/scrapWikiArt

This repository contains two scrapers for wikiart.org. One fetches information and images about artworks and other about artists.

Primary LanguagePython

WikiArt Scraper

This repository contains scrapers developed for wikiart.org. The scraper is a part of the project Art Guide undertaken in Practicing DS Skills in ML Competitions and Building ML-powered Applications classes.

For our project, we required comprehensive metadata about art pieces, such as genres, styles, and other descriptors which were not present in other datasets I found. Thus, these scrapers are designed to extract all tabular information about Art Pieces, Artists, Art Movements, Schools and Styles.
present on the website.

Overview

The project consists of 5 crawlers:

  1. wikiart spider: This crawler extracts comprehensive details and images of various art pieces from the WikiArt website.
  2. wikiart artists spider: This crawler specializes in gathering information about artists.
  3. wikiart styles spider: This crawler is focused on collecting extensive information about different art styles.
  4. wikiart movements spider: This crawler delves into the world of art movements.
  5. wikiart schools spider: This crawler concentrates on gathering comprehensive data about art schools.

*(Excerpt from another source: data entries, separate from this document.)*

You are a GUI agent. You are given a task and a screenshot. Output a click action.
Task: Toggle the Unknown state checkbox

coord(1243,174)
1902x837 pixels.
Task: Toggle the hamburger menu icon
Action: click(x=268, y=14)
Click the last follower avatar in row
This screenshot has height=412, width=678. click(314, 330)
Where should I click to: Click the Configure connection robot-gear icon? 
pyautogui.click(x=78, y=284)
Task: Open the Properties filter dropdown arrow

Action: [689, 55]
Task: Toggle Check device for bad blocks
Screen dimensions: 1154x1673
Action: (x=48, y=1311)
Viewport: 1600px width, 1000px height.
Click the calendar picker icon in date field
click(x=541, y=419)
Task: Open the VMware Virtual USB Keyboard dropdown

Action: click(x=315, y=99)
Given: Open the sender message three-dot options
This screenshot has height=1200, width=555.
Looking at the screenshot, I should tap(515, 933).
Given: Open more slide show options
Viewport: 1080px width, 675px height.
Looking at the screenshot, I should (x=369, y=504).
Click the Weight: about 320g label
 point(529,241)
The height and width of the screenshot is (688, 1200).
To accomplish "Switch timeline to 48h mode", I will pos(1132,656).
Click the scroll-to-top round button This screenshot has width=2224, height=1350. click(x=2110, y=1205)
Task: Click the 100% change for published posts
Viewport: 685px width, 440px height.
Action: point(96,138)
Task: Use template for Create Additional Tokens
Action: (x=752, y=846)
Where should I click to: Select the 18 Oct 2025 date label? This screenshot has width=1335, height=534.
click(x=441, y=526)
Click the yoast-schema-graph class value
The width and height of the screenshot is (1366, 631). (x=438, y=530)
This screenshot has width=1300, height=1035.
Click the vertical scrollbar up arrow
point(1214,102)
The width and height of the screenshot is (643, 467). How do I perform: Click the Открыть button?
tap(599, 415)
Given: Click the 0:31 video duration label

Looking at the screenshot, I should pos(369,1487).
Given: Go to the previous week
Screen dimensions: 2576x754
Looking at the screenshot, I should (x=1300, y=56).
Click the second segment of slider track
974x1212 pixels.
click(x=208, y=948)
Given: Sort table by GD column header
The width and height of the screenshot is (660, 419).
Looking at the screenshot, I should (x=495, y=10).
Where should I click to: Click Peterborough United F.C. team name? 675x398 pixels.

In addition to the primary crawlers, the project includes DuckDuckGo spiders for updating descriptions in specific categories:

  • duck_duck_go.py: Updates descriptions for art pieces.
  • duck_duck_go_artist.py: Updates information about artists.
  • duck_duck_go_style.py: Updates information about art styles.
  • duck_duck_go_movement.py: Updates information about art movements.
  • duck_duck_go_school.py: Updates information about art schools.

These DuckDuckGo spiders enhance and maintain the data integrity by fetching updated information for paintings, artists, styles, movements, and schools based on the existing datasets.

Scraped Information for Artworks:

  • URL
  • Title
  • Original Title
  • Author
  • Author Link
  • Date
  • Styles
  • Series
  • Series Link
  • Genre
  • Genre Link
  • Media
  • Location
  • Dimensions
  • Description
  • Wiki Description
  • Wiki Link
  • Tags
  • Image URLs
  • Images

Scraped Information about Artists:

  • URL
  • Name
  • Original Name
  • Birth Date
  • Birthplace
  • Death Date
  • Death Place
  • Active Years
  • Nationality
  • Art Movements
  • Painting School
  • Genres
  • Fields
  • Influenced On
  • Influenced By
  • Teachers
  • Pupils
  • Art Institutions
  • Friends And Coworkers
  • Description
  • Wiki Description
  • Wikipedia Link

Scraped Information for Art Styles:

  • Name
  • Link
  • Description

Scraped Information for Art Movements:

  • Name
  • Link
  • Description

Scraped Information for Art Schools:

  • Name
  • Link
  • Description

The main objective is to extract detailed data about art pieces and artists from the website, providing valuable datasets for data science and machine learning endeavors.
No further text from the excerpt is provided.